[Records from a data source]
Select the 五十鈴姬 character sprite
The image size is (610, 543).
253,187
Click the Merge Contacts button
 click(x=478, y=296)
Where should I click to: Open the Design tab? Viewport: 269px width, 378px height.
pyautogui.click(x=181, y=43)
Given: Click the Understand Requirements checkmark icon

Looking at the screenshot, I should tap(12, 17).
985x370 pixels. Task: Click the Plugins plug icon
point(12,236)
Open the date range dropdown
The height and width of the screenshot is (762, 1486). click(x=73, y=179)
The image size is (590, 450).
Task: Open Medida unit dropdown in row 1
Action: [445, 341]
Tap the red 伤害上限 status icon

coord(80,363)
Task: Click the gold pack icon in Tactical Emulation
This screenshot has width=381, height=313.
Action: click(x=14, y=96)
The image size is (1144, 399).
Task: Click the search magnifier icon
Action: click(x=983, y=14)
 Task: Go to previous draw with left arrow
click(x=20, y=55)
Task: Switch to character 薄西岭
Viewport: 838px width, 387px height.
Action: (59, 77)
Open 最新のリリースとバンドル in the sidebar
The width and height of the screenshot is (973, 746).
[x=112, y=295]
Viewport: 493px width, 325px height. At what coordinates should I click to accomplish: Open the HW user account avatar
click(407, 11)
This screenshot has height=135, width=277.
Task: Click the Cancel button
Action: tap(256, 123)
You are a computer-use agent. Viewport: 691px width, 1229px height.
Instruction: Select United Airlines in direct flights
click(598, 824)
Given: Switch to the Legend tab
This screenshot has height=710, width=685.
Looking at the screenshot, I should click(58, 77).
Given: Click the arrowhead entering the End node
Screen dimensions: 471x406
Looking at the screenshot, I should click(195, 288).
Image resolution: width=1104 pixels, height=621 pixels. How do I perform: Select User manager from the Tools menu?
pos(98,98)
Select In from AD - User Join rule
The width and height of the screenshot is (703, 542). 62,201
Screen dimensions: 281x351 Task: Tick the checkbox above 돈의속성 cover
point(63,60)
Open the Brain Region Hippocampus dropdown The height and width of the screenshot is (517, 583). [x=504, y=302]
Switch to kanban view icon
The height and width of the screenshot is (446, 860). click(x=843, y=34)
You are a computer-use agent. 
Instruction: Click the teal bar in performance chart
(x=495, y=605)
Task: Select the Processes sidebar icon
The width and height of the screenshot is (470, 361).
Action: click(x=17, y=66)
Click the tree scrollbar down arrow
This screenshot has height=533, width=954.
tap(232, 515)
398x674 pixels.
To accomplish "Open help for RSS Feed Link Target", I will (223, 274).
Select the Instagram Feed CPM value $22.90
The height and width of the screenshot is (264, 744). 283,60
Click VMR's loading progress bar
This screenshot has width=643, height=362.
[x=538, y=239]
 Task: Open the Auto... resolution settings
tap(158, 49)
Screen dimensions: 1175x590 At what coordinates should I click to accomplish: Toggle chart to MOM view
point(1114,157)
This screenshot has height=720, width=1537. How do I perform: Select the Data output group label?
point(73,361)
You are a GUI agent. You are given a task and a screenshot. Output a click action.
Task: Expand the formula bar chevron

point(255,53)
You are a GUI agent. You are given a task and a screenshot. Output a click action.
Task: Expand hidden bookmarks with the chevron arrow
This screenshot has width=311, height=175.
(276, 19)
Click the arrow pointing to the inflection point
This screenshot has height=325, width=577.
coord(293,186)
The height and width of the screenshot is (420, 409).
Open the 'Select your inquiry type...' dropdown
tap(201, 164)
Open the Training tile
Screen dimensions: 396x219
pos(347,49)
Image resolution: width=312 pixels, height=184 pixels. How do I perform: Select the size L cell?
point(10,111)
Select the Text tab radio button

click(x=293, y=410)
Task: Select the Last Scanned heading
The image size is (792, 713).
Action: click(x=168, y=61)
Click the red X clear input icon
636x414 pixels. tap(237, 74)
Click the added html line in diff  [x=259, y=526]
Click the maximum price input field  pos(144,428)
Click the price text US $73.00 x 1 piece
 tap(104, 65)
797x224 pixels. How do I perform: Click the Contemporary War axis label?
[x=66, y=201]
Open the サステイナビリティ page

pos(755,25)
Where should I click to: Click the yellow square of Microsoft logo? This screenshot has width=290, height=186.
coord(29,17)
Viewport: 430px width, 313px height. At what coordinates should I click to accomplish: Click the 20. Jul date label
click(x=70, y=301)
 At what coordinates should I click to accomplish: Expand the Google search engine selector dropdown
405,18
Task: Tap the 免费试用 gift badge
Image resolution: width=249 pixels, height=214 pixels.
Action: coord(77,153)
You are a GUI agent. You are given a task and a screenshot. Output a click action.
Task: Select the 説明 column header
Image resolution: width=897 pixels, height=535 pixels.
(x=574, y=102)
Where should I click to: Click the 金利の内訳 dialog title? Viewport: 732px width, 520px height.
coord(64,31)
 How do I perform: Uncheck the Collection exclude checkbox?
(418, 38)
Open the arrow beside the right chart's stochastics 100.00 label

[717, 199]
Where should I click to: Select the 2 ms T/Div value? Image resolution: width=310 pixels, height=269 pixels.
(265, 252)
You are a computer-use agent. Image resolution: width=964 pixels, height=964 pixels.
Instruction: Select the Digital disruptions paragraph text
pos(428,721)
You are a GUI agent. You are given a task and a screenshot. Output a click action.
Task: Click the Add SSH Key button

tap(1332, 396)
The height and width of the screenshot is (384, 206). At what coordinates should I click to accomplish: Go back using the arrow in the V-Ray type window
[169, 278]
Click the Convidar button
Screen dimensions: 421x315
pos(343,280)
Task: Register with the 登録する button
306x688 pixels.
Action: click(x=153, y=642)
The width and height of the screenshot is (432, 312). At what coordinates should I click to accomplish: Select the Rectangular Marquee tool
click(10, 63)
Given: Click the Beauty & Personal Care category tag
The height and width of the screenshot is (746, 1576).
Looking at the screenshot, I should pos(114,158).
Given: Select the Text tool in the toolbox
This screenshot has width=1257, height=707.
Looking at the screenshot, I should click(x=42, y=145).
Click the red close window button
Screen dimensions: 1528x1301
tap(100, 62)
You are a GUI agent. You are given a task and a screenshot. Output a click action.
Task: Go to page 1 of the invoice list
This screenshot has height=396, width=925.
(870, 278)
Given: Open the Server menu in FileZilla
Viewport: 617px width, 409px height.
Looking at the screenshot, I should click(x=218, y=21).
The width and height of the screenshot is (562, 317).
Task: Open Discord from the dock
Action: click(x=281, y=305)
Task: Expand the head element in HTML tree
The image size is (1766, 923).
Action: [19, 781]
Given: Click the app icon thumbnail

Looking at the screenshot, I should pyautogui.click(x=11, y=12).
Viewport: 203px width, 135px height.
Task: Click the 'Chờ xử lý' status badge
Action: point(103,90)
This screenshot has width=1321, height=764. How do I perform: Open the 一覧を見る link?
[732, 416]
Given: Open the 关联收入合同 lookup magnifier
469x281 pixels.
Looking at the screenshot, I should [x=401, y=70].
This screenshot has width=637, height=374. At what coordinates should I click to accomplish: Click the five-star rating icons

What is needed >>
Restate word for word the entries above, starting at the line with "Task: Select the Last Scanned heading" and ending at the line with "Click the maximum", inclusive, and no others.

Solved problem >>
Task: Select the Last Scanned heading
The image size is (792, 713).
Action: click(x=168, y=61)
Click the red X clear input icon
636x414 pixels. tap(237, 74)
Click the added html line in diff  [x=259, y=526]
Click the maximum price input field  pos(144,428)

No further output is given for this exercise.